DIRECTION:
Repeat the part that opens with the line containing "Where should I" and closes with the line containing "tap(621, 517)", swapping "speech bubble" for "chat balloon" and keeping everything else the same. Leave out the pictures and give only those lines.

EXCERPTED DATA:
------

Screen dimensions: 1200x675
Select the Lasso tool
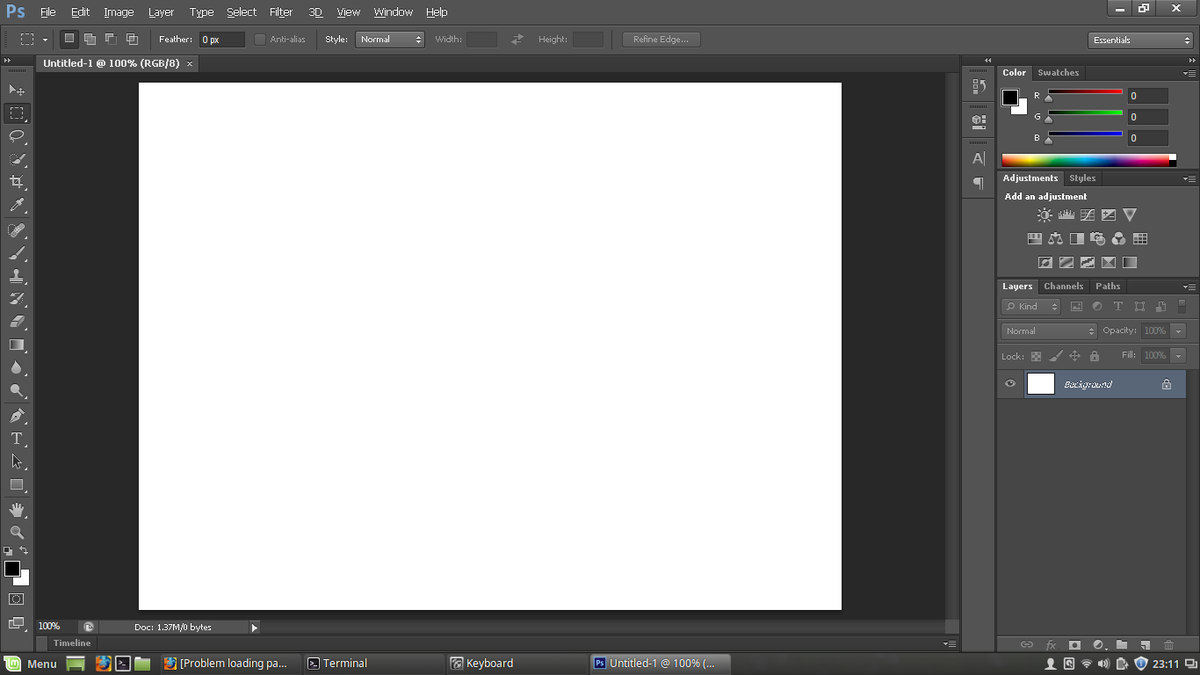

------

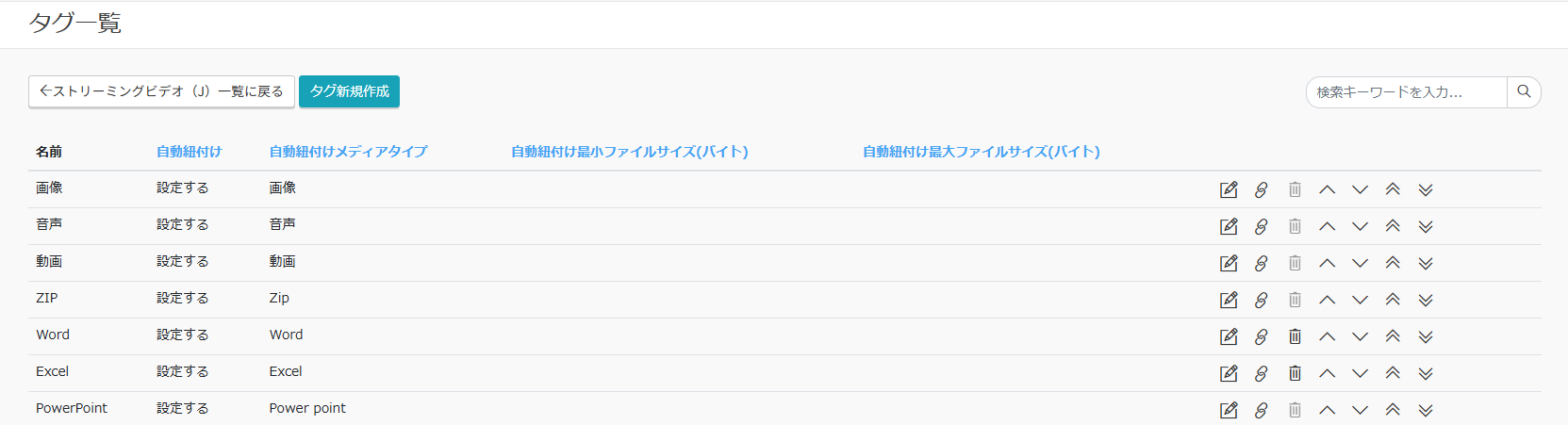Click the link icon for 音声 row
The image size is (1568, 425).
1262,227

------

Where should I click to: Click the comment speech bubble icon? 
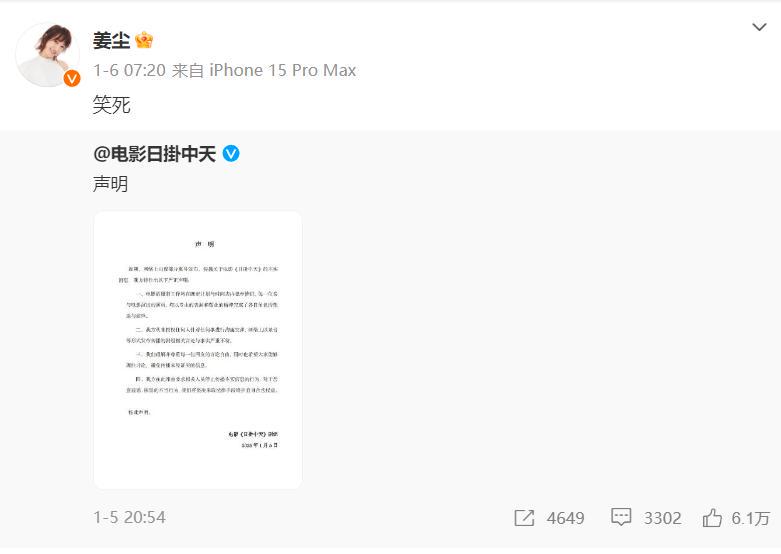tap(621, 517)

------

OUTPUT FOR THIS EXERCISE:
Where should I click to: Click the comment chat balloon icon? 
tap(621, 517)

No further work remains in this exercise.